▼
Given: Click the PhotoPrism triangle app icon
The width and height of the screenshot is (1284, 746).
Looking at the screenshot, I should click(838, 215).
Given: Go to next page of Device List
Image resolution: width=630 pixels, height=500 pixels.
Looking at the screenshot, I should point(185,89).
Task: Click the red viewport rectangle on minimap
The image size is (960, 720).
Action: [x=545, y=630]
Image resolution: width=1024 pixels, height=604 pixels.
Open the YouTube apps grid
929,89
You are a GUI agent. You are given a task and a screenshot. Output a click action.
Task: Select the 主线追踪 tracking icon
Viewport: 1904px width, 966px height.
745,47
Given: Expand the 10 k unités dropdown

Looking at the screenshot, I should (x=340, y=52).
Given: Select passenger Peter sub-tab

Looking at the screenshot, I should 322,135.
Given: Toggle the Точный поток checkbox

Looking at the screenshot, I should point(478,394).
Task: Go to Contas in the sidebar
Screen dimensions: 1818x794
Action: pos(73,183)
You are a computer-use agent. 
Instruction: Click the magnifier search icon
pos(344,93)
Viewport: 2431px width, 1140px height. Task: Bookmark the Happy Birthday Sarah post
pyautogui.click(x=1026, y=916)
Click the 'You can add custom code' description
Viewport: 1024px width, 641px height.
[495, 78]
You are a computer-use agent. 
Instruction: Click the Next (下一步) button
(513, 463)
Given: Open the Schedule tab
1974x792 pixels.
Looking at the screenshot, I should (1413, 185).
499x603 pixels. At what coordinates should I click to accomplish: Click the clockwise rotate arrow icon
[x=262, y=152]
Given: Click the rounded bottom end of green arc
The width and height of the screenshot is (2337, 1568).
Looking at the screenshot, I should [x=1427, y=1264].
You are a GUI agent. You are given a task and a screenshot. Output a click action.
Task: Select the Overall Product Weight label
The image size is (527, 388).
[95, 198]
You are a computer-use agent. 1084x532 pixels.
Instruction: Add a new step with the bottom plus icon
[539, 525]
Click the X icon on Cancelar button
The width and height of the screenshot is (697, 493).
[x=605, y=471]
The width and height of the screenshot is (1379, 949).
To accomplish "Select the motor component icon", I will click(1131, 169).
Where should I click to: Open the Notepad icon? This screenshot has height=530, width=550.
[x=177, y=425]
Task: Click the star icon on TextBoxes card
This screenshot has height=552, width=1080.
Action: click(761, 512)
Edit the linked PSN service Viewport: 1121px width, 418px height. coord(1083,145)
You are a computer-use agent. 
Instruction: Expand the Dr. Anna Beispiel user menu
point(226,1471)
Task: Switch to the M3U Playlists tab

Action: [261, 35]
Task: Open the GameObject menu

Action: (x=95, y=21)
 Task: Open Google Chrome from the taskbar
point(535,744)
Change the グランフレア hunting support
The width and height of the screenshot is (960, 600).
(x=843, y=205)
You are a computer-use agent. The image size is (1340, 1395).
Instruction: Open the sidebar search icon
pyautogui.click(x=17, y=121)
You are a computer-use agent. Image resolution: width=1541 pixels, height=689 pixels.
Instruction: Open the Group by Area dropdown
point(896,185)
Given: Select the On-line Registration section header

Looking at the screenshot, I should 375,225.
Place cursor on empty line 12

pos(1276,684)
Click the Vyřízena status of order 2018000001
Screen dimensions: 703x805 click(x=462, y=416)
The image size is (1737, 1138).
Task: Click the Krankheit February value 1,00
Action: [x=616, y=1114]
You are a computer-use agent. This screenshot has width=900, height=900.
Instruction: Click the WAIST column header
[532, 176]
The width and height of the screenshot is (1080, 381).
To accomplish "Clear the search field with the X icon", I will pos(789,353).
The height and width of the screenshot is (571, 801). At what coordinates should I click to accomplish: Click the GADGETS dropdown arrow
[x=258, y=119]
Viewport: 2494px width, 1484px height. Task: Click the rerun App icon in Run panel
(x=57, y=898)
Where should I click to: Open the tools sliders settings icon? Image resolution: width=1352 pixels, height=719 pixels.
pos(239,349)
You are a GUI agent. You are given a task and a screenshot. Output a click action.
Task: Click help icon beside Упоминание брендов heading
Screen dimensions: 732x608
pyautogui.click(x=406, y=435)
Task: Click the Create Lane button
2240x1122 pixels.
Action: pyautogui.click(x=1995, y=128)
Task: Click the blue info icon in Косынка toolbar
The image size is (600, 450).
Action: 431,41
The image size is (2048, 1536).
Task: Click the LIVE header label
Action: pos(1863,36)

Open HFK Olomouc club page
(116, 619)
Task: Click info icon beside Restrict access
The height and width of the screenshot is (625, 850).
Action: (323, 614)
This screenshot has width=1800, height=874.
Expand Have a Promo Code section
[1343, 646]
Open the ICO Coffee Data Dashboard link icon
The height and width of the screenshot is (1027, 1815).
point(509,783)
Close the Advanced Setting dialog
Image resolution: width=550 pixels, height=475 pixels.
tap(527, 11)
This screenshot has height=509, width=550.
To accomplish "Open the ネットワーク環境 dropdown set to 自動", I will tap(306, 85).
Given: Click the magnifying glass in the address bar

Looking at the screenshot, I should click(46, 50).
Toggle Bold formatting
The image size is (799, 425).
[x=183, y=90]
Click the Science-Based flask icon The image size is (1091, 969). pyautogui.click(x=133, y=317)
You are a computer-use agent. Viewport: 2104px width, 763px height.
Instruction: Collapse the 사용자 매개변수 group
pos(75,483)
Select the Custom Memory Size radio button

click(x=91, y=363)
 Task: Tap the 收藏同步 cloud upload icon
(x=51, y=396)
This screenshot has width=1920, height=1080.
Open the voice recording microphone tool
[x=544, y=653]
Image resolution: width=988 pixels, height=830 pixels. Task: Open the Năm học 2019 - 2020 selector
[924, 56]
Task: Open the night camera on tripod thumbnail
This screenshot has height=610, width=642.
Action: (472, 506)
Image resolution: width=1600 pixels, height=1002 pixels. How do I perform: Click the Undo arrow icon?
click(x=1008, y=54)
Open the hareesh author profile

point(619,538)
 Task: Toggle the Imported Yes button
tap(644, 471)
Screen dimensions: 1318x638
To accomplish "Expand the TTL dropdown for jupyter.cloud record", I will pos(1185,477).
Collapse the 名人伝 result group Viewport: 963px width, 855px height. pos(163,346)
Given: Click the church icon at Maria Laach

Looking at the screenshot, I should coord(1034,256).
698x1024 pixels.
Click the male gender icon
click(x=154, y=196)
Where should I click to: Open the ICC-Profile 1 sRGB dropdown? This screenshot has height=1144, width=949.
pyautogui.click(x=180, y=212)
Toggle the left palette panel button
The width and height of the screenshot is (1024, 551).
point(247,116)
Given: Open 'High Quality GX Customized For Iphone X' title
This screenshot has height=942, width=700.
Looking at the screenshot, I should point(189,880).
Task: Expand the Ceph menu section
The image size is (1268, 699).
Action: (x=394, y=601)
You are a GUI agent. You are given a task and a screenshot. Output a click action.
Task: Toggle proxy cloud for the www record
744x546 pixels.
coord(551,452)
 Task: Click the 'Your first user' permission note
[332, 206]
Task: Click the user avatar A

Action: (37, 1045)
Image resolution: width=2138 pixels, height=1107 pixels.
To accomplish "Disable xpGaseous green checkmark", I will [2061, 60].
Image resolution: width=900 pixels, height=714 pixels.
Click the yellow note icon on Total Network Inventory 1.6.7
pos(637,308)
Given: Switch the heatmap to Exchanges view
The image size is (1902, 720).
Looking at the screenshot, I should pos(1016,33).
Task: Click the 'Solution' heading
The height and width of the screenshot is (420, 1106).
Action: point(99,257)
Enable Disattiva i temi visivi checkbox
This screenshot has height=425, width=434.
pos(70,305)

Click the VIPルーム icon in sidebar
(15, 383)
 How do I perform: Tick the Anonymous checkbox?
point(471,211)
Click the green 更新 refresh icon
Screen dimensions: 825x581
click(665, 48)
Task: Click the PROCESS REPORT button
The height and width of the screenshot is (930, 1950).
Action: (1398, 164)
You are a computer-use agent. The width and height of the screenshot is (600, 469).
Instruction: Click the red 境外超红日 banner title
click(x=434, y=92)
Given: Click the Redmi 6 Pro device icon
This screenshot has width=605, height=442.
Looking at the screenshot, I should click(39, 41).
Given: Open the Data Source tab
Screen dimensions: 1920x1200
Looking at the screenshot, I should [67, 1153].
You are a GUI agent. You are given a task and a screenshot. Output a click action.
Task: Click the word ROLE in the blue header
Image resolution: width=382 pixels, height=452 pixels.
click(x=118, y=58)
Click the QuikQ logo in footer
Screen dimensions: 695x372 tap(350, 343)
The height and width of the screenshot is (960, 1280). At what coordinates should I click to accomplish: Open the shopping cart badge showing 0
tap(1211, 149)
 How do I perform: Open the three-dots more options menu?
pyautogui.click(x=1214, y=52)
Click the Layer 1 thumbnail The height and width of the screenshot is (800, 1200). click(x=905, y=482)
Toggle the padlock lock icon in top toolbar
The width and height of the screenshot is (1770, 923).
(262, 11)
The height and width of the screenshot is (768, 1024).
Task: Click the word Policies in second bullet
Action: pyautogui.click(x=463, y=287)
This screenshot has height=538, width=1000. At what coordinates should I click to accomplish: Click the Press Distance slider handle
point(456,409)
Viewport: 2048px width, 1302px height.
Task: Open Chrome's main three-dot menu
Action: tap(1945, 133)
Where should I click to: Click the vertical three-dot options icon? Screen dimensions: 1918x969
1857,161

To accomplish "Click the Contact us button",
▲
Instructions for the task: Rewrite the lines from the line with "Image resolution: width=900" to the line with "Looking at the screenshot, I should pos(1016,33).", changing "Exchanges view" to "Trades view" and leaving everything else as it is.

Result:
Image resolution: width=900 pixels, height=714 pixels.
Click the yellow note icon on Total Network Inventory 1.6.7
pos(637,308)
Given: Switch the heatmap to Trades view
The image size is (1902, 720).
Looking at the screenshot, I should pos(1016,33).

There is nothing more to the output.